Required task -> Could you repeat, word for word, the rows below from the one containing "Viewport: 720px width, 572px" up to and including the last row?

Dataset ->
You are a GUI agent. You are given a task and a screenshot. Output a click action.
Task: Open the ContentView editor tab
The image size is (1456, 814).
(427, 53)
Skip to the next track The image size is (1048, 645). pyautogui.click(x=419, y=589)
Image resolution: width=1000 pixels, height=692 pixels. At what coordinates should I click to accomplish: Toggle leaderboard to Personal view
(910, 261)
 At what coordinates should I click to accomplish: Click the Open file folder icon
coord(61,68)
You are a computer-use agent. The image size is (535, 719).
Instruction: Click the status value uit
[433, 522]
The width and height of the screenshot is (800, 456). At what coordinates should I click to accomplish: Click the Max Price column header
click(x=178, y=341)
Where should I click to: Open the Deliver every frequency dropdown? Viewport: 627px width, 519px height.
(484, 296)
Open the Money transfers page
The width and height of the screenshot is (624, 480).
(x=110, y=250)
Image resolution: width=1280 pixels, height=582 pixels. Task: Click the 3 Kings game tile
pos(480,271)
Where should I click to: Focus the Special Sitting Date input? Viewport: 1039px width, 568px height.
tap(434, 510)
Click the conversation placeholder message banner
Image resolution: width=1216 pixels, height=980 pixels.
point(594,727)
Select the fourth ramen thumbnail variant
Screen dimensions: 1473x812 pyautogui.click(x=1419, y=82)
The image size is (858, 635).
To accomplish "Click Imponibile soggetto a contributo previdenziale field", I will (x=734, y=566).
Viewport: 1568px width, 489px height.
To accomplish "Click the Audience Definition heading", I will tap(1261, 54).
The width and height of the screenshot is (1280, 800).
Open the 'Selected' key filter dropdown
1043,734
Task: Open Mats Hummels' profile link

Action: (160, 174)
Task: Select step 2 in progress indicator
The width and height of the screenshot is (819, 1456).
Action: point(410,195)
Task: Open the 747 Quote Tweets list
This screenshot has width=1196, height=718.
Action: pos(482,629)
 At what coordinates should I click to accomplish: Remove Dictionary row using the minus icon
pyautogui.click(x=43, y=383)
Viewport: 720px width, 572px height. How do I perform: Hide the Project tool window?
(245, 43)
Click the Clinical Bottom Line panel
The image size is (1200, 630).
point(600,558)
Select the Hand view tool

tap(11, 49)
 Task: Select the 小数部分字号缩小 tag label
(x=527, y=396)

Task answer ->
Viewport: 720px width, 572px height. How do I perform: Hide the Project tool window?
(245, 43)
Click the Clinical Bottom Line panel
The image size is (1200, 630).
point(600,558)
Select the Hand view tool

tap(11, 49)
 Task: Select the 小数部分字号缩小 tag label
(x=527, y=396)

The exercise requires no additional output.